Hi, I’m participating PACO challenge and I have 3 questions.
- I would like to ask if the scope of our query is all the 9892 test images or the positive and negative annotations associated with the query
- Did the baseline models’ results in MODEL_ZOO.md be calculated in test-std or test-dev? May you provide the results of baseline models in test-std?
- The Submission Guidelines says ‘Results should be submitted as a list of prediction dictionaries for all images in the dataset’, but due to the aforementioned reasons, the result can’t be accurately calculated. Can I directly submit the det_scores matrix?
Hi there, thanks for your interest in our challenge! Below are answers to your questions:
- The scope of results is all of the 9892 test images. Please run your model on all 9892 images and provide results in format detailed in submission instructions https://eval.ai/web/challenges/challenge-page/1970/submission.
- MODEL_ZOO.md shows results on the entire test dataset (std + dev). We have provided results on std and dev splits in the camera ready paper version but I see that it is not up on arXiv yet, it will take a few days for the new version to show up. I can send you the camera ready version privately to unblock you in the mean time.
- We have released the test_dev split so you can compare performance of your own models on test_dev split (again using predictions on all images, the eval code in paco/paco_query_evaluation.py at main · facebookresearch/paco · GitHub supports evaluation on a subset that has the ground truths). You can also compare results of baseline models we released in model zoo to your results, that should give you an idea of whether your model is better or worse than the baseline. Once you are satisfied, you can upload the results in the format specified in submission instructions and the eval server will evaluate on test_std and post results on the leaderboard if you decide to do so.
Hope this helps, good luck with the challenge!
Thank you for your answer. Accoding to the submission instructions https://eval.ai/web/challenges/challenge-page/1970/submission, I should submit a dict for each image.

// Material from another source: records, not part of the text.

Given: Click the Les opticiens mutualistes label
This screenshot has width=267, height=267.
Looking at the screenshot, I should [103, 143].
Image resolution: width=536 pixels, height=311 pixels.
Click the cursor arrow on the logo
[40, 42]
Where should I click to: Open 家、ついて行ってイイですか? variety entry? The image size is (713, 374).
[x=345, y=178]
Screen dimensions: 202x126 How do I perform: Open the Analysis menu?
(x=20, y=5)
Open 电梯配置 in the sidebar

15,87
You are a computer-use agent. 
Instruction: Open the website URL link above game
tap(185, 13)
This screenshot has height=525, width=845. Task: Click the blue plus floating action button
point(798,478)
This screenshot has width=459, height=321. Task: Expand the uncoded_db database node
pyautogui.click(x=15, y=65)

However, the evalution methods in your code don’t use images’ dicts, in fact, the evaluation code herehttps://github.com/facebookresearch/paco/blob/main/paco/evaluation/paco_query_evaluation.py first calculates the det_scores matrix using the compute_similarity_matrix() fuction, in which det_scores[i][j] means the score of the ith box matched with the jth query_id. I first considered to select the query_id with the max score as the final result dict of each box, but after I submit the result , it turned out that the L2 queries and L3 queries have 0 score, which means they are not predicted at all. In fact, the det_scores matrix’s high score are all in L1 query, the scores of L2 and L3 query are very low.
Then I check your evalution code, I found that you didn’t choose the max score as I did. Instead, you first select the query_id that match with this image, and then choose the boxes with the max score of these specific query_id.
However, you haven’t provided the query_id that match with the specific image in the test_std, so I can’t submit result with the right format.
May you answer this quetion or can I just submit the det_scores matrix ? Thank you !
Hi there, not sure why you are looking at the eval code to determine the format of the submissions, but the complete eval process from the input prediction dump (that contains a dict for each image) is given in paco/query_predictions_eval.py at main · facebookresearch/paco · GitHub (this code will take the prediction dump in the required format and convert to internal representation (det_bboxes and det_scores)). det_scores matrix is used only internally and cannot be submitted directly.
So your model should take an image, detect bounding boxes for objects in the image, and then for each box predict scores for 4345 queries that exist in this dataset. This should be done for all images. Now, you could provide a Kx4345 matrix of scores (for all boxes and all queries) for each image but prediction dumps would be too big (10-100GB) and you will have issues with submission upload. The way that detectors usually work is that they keep only N top boxes based on predicted scores. This basically sparsifies the prediction score matrix and doing so reduces the prediction dump size so we opted for this format (providing arrays of bounding boxes, predicted query classes, and predicted scores, all of the same length).
Hope this helps clarify submission format.
Thank you ! But how can I get the prediction dump in the required format from the code?
We haven’t released the dumping code for baselines (and there is no plan to do so), we assume that participant developing their methods have their own code and that they will write their own code for dumping their predictions in the submission format.
If you need baseline numbers on test-dev for comparison with your method, baseline code can be run on test-dev dataset and evaluation numbers can be obtained directly by using the PACOQueryEvaluator.
Thank you! The problem has been solved!